- Excerpted passage:
···

To measure the extent to which participants stayed at home during COVID-19 lockdowns in their locality, we asked them: “Think about the time when you were living under a lockdown, that is, when people were prohibited from leaving their home except for essential items (e.g. food and medicine).” We then administered six items (e.g. “During the lockdown, how often did you leave your home to relieve your boredom?”) on a 7-point scale with response options ranging from “Never” to “Multiple times a day” (αUS = 0.87; αMexico = 0.77) Thereafter, we administered the five cross-cultural scales used in study 2, along with the ML-CVId.
Results
Mexicans indicated that they were less likely to violate stay-at-home orders, M = 1.67, SD = 0.64, 95% CI [1.54, 1.79], than Americans, M = 2.14, SD = 1.04, 95% CI [1.93, 2.34]; t(199) = 3.87, P < 0.001, Cohen's d = 0.55, 95% CI [0.26, 0.83].
Our first step was to assess the explanatory power of the existing culture scales vis-à-vis the ML-CVI. We first tested whether scale or subscale averages for each of the five existing culture scales would mediate the United States–Mexico difference identified above. As ML-CVI does not have a clear factor structure, we tested whether each of the 60 items would mediate the United States–Mexico difference. In total, we conducted 92 mediation analyses (60 items of ML-CVI, 19 Schwartz values (4), 6 Hofstede dimensions (45), 4 Triandis subscales (3), 2 Singelis subscales (46), and the Gelfand (6) tightness–looseness scale) with country as the independent measure, violation of COVID-19 stay-at-home orders as the dependent measure, and the respective item, subscale average, or scale average as the mediator. As the PROCESS indirect effect analysis does not provide P-values for mediation effects, we conducted the traditional Sobel test for mediation for this purpose.

···

- Questions:
a) Retype the passage on COVID-19 lockdown compliance word for word, starting at "To measure the" and ending after "with the ML-CVId.".
b) Extend the passage on COVID-19 lockdown compliance in the United States and Mexico, picking up after its final sentence.

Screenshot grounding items
···

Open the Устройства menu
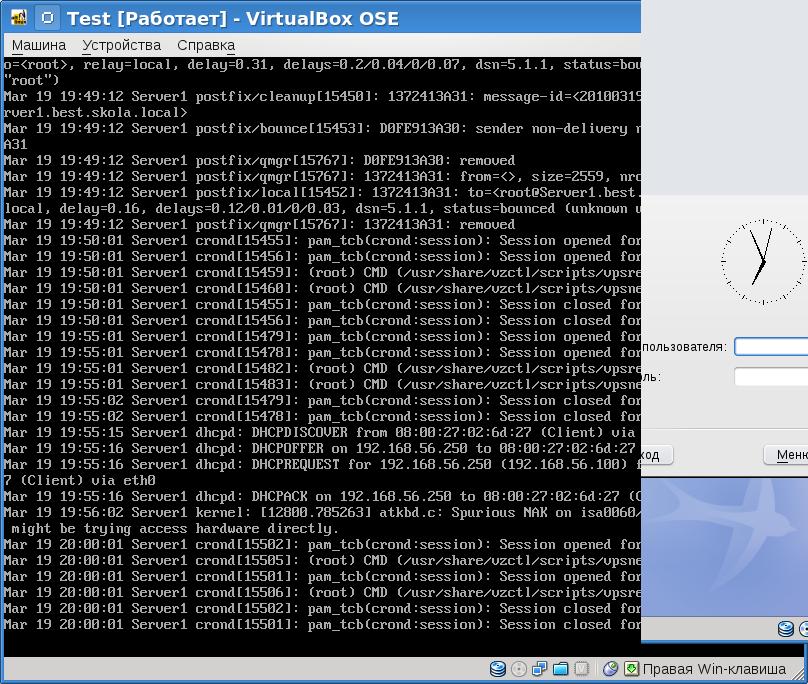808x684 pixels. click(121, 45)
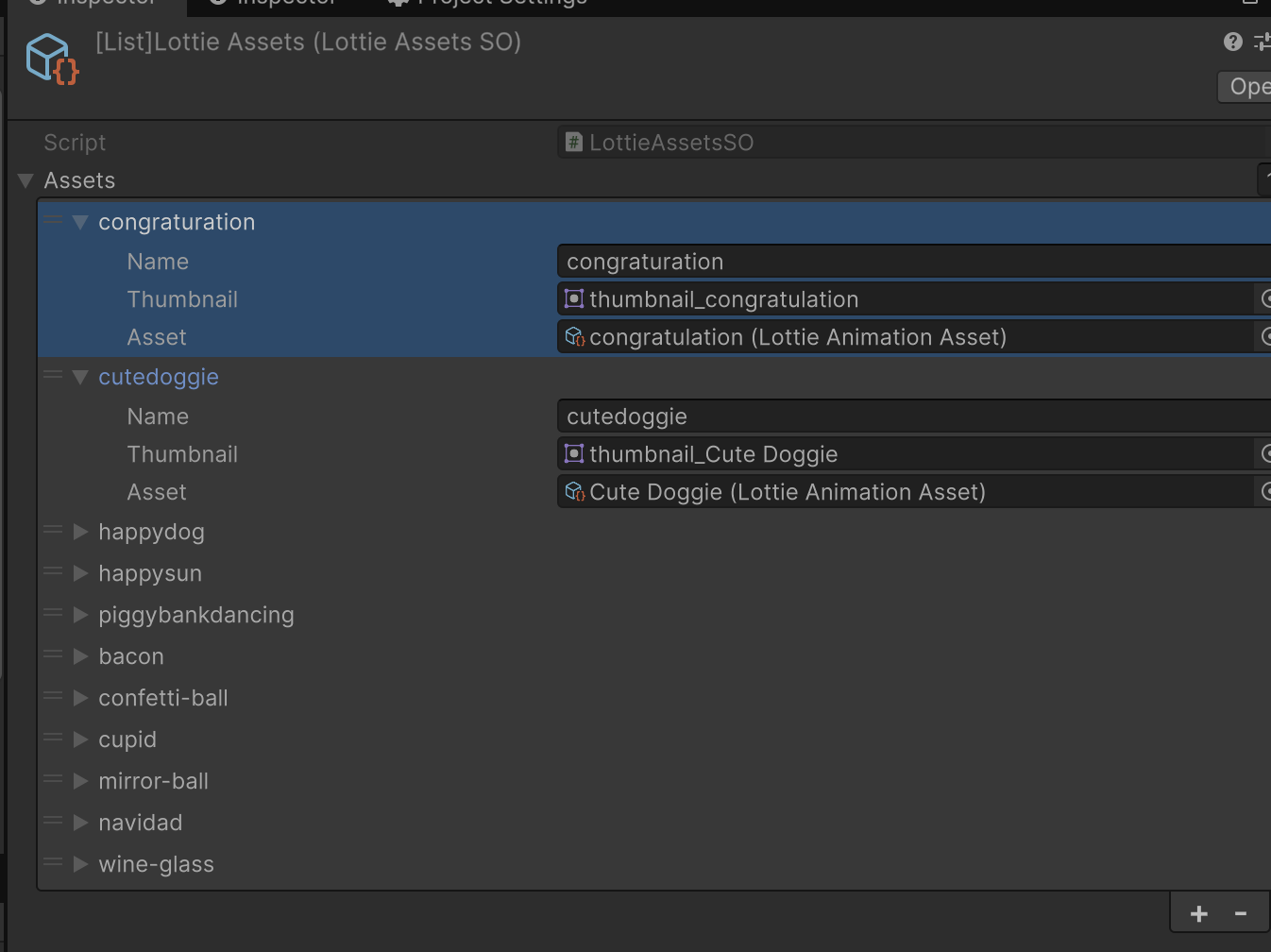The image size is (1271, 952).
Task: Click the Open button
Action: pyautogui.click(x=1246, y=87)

···

- Answers for the tasks:
a)
To measure the extent to which participants stayed at home during COVID-19 lockdowns in their locality, we asked them: “Think about the time when you were living under a lockdown, that is, when people were prohibited from leaving their home except for essential items (e.g. food and medicine).” We then administered six items (e.g. “During the lockdown, how often did you leave your home to relieve your boredom?”) on a 7-point scale with response options ranging from “Never” to “Multiple times a day” (αUS = 0.87; αMexico = 0.77) Thereafter, we administered the five cross-cultural scales used in study 2, along with the ML-CVId.

b)
To minimize the risk of spurious findings, we used the Benjamini and Hochberg (49) procedure to ensure that the overall false discovery is capped at 1% (P ≤ 0.01). We input the P-values for all the individual mediation analyses in a false discovery rate (FDR) tool (https://tools.carbocation.com/FDR), which revealed only one significant predictor: ML-CVI item 26 (“To what extent do you think that religious leaders should influence government?”). None of the other ML-CVI items or any of the other existing culture scales or subscales met this threshold. We then proceeded to test the indirect effect through ML-CVI item 26 using PROCESS (50). A bootstrapped analysis with 20,000 samples revealed a significant indirect effect of culture on people's willingness to adhere to COVID-19 lockdown restrictions through ML-CVI item 26 (ab = −0.25, SE = 0.08, 95% CI [−0.44, −0.11]), which is consistent with mediation. Specifically, we found that Mexican participants (M = 1.42, SD = 1.08, 95% CI [1.21, 1.63]) were less likely to agree that religious leaders should influence government than Americans (M = 2.60, SD = 1.89, 95% CI [2.22, 2.97]; t(199) = 5.41, P < 0.001, d = 0.76, 95% CI [0.48, 1.05]), and this explained their reduced violation of COVID-19 stay-at-home orders compared to Americans.
Furthermore, given that Covid lockdown adherence may be influenced by demographic factors, we tested whether the mediation relationship holds after controlling for participants' age, gender, education, social class, household income, number of members in the household, the density of the town or locality they were in at the time of the survey, whether the individual's occupation was deemed essential and, thus, required them to step out of the home during Covid lockdowns, and their political ideology. The indirect effect through ML-CVI item 26 was significant even after controlling for these variables (ab = −0.24, SE = 0.10, 95% CI [−0.46, −0.08]; see SI, p. 26, for additional details). In sum, ML-CVI item 26 mediated United States–Mexico differences in self-reported preventive behavior more strongly than several existing culture scales.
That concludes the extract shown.